[Data records]
════════════════
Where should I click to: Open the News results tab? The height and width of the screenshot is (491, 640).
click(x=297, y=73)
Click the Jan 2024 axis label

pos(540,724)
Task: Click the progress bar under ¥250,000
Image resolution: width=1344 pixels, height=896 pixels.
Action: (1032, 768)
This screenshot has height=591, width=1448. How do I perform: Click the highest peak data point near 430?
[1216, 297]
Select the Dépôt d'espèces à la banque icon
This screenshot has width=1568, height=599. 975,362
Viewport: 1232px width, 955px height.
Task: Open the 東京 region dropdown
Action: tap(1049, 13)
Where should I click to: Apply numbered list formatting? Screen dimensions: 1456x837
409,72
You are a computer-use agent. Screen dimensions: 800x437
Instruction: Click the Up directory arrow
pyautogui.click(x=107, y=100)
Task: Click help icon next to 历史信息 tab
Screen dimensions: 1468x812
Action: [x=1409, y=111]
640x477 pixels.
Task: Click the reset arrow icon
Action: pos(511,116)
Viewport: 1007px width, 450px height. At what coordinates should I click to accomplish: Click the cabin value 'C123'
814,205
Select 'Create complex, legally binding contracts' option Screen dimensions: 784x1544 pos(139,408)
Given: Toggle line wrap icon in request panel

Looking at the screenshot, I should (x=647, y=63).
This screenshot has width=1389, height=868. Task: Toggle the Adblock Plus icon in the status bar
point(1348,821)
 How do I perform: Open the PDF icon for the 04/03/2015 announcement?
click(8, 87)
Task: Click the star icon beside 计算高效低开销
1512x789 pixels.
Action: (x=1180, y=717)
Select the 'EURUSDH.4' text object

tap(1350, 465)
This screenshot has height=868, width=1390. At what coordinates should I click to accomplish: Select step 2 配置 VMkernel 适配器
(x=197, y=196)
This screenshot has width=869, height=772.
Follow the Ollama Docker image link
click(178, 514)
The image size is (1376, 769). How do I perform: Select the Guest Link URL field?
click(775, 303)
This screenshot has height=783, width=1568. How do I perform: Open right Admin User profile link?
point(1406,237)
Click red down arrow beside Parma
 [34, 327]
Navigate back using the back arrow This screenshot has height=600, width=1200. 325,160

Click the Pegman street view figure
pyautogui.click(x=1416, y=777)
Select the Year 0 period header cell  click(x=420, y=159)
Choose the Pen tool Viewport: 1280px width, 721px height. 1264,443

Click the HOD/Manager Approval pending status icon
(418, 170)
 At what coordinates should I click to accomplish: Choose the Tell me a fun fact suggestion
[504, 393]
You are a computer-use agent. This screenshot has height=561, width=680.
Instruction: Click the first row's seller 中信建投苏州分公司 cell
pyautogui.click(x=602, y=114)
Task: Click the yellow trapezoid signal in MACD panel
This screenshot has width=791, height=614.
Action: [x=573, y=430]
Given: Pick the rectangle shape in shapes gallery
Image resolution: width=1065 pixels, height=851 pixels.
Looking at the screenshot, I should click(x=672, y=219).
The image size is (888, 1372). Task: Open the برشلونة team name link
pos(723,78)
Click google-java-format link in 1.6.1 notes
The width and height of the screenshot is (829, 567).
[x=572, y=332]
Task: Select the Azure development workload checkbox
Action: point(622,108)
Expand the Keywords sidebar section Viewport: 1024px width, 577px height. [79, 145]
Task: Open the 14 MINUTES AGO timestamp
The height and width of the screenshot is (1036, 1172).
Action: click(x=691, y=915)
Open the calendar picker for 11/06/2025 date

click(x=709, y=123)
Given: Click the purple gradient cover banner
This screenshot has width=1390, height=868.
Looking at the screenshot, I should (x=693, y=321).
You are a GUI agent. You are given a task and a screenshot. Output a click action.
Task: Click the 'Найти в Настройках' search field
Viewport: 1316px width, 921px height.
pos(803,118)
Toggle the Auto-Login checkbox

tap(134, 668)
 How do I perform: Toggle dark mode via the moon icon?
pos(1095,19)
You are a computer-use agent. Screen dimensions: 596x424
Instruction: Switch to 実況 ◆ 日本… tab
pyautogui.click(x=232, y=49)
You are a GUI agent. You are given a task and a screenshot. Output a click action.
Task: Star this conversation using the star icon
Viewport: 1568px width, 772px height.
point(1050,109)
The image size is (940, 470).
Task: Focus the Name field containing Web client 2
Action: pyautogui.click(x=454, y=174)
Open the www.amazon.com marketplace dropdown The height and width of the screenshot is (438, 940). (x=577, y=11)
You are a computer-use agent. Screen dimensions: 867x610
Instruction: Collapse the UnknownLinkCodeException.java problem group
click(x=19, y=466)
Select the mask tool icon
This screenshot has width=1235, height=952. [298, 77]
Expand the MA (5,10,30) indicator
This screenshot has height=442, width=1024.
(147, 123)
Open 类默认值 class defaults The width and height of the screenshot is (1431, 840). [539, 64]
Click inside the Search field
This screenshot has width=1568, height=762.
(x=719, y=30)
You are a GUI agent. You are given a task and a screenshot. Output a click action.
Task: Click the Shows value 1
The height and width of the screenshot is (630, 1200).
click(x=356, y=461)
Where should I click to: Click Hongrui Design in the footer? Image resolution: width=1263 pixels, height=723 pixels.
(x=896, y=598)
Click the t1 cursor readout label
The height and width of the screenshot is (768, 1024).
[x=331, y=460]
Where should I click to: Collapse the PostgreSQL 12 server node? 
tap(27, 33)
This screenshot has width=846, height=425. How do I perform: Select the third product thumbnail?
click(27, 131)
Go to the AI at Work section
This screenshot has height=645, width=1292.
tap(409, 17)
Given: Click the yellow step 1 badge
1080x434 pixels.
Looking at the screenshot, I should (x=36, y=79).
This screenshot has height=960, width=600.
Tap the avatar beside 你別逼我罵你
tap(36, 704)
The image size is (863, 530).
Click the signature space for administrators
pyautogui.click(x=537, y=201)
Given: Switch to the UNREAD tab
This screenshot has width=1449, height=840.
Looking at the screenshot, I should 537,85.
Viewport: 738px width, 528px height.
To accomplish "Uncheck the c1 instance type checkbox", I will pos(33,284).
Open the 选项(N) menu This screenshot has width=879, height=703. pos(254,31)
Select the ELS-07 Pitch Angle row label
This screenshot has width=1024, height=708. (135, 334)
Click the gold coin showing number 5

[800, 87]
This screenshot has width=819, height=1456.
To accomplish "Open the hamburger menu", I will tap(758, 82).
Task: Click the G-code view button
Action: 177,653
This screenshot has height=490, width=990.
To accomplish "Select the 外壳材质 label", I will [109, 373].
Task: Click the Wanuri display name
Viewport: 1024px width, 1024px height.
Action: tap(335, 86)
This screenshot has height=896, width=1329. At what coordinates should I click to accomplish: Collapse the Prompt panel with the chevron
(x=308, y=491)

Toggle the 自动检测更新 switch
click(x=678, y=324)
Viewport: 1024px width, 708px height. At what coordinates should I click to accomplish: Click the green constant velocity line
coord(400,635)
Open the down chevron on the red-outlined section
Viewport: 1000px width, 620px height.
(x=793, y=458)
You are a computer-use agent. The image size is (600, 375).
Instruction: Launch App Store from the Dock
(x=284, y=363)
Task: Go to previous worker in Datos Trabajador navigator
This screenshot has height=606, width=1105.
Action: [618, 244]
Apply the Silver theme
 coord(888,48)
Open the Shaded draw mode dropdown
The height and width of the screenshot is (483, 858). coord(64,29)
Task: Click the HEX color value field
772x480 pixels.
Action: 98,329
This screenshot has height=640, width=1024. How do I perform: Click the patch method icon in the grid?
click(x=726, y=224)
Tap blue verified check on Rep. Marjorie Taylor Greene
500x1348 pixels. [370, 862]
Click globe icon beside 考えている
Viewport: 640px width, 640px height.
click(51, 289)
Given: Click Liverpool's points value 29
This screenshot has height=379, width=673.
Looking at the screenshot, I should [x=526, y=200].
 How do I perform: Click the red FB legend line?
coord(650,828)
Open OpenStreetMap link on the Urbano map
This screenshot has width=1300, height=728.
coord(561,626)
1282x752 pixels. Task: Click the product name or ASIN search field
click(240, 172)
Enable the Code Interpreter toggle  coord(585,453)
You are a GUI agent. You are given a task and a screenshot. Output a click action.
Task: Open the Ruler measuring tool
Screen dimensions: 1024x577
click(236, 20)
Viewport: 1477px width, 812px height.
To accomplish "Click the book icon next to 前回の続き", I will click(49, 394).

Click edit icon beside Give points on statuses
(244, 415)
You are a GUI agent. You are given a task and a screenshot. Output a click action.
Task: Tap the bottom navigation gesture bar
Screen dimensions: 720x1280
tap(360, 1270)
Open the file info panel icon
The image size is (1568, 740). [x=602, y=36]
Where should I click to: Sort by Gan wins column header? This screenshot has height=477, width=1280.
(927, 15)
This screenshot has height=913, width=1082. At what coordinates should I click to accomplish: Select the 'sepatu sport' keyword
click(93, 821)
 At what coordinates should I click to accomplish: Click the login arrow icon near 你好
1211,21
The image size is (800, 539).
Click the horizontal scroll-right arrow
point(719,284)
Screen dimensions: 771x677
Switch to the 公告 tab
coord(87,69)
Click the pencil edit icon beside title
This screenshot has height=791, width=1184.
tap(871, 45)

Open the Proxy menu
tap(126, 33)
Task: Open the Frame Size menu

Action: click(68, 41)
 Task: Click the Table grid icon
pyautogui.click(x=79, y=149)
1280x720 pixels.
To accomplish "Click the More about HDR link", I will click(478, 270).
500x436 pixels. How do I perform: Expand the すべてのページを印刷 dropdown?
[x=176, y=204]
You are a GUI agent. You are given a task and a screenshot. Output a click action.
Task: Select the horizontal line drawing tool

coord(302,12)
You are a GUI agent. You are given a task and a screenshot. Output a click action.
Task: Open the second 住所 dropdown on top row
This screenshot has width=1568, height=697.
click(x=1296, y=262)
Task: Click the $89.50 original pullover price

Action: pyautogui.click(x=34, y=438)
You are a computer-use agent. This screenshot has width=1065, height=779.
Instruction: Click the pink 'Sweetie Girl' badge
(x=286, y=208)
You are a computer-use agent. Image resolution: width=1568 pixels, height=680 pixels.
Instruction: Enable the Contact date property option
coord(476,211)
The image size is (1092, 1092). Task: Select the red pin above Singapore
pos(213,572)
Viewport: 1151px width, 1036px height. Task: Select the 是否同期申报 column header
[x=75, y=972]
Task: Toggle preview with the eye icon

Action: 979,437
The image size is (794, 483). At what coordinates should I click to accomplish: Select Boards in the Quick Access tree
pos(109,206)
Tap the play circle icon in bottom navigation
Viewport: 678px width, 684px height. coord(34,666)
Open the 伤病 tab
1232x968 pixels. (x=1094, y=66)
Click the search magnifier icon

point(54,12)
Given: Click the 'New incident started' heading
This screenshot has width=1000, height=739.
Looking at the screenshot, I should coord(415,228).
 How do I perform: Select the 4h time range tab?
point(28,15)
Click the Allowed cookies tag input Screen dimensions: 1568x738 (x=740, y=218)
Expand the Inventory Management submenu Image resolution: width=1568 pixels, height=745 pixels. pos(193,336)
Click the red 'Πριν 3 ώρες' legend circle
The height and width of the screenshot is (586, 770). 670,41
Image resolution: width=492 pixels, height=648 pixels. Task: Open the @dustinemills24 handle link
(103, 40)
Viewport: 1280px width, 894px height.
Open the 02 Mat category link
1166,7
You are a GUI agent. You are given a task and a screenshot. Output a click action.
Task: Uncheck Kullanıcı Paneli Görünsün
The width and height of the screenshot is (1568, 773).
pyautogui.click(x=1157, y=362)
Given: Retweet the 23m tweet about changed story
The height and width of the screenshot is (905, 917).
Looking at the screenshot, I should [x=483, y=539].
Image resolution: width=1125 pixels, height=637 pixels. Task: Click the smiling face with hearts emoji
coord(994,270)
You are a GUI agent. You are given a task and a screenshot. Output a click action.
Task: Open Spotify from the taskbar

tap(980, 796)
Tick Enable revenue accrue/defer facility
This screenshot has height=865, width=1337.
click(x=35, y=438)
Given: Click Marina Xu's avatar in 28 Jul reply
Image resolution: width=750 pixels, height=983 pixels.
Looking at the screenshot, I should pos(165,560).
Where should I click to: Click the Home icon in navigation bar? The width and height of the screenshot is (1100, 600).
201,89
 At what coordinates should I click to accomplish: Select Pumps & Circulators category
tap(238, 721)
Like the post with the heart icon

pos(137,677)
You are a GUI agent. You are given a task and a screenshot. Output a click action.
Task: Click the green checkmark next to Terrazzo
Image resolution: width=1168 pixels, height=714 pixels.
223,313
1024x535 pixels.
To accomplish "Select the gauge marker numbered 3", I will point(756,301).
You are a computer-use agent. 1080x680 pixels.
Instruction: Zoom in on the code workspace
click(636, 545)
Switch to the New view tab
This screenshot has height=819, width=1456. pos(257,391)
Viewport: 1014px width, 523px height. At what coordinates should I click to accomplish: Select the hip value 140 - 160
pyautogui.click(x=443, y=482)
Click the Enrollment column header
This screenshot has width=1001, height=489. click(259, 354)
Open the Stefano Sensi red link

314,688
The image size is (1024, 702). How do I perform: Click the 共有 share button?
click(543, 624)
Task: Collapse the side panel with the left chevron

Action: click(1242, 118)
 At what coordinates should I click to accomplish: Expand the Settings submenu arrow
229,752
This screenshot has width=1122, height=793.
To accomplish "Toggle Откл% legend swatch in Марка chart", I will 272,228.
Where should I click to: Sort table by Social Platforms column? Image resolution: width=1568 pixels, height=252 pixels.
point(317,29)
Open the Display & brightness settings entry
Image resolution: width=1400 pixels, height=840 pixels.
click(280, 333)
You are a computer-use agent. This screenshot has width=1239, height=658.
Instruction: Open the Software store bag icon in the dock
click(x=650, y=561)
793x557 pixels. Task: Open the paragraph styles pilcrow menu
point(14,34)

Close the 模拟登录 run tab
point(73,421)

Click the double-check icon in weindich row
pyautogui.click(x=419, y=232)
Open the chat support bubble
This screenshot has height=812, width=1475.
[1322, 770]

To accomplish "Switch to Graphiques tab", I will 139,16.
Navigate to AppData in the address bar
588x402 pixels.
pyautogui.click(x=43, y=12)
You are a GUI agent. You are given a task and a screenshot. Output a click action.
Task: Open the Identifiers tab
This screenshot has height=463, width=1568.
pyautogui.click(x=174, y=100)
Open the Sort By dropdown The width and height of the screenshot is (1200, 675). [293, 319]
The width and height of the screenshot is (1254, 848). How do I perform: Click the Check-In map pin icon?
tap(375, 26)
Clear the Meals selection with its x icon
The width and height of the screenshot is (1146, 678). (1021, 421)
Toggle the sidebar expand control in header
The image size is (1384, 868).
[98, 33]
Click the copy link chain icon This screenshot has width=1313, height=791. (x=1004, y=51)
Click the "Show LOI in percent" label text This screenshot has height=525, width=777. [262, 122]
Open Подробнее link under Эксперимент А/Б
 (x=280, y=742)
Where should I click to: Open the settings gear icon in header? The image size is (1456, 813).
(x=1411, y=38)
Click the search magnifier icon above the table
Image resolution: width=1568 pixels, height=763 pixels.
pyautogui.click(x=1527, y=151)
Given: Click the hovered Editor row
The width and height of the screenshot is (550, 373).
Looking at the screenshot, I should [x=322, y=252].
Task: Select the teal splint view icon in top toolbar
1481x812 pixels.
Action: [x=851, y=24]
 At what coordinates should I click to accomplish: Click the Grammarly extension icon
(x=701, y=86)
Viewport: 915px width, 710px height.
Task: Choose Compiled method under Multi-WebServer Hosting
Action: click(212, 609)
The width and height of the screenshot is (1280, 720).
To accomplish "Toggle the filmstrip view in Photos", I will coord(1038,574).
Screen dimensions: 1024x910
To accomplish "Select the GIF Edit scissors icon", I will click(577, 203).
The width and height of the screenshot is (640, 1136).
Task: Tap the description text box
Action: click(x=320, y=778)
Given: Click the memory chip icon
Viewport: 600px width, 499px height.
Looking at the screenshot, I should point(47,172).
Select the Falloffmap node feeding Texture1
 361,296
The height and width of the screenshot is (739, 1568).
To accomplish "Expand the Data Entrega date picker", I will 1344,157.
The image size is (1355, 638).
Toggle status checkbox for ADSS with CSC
════════════════
> [Short exercise]: Give the lines of the data entries between the line holding "This screenshot has height=960, width=600." and the line holding "Action: tap(335, 86)", inclusive, as a numbered list with blank lines left out.

> [Solution to this task]:
1. This screenshot has height=960, width=600.
2. Tap the avatar beside 你別逼我罵你
3. tap(36, 704)
4. The image size is (863, 530).
5. Click the signature space for administrators
6. pyautogui.click(x=537, y=201)
7. Given: Switch to the UNREAD tab
8. This screenshot has width=1449, height=840.
9. Looking at the screenshot, I should 537,85.
10. Viewport: 738px width, 528px height.
11. To accomplish "Uncheck the c1 instance type checkbox", I will pos(33,284).
12. Open the 选项(N) menu This screenshot has width=879, height=703. pos(254,31)
13. Select the ELS-07 Pitch Angle row label
14. This screenshot has width=1024, height=708. (135, 334)
15. Click the gold coin showing number 5
16. [800, 87]
17. This screenshot has width=819, height=1456.
18. To accomplish "Open the hamburger menu", I will tap(758, 82).
19. Task: Click the G-code view button
20. Action: 177,653
21. This screenshot has height=490, width=990.
22. To accomplish "Select the 外壳材质 label", I will [109, 373].
23. Task: Click the Wanuri display name
24. Viewport: 1024px width, 1024px height.
25. Action: tap(335, 86)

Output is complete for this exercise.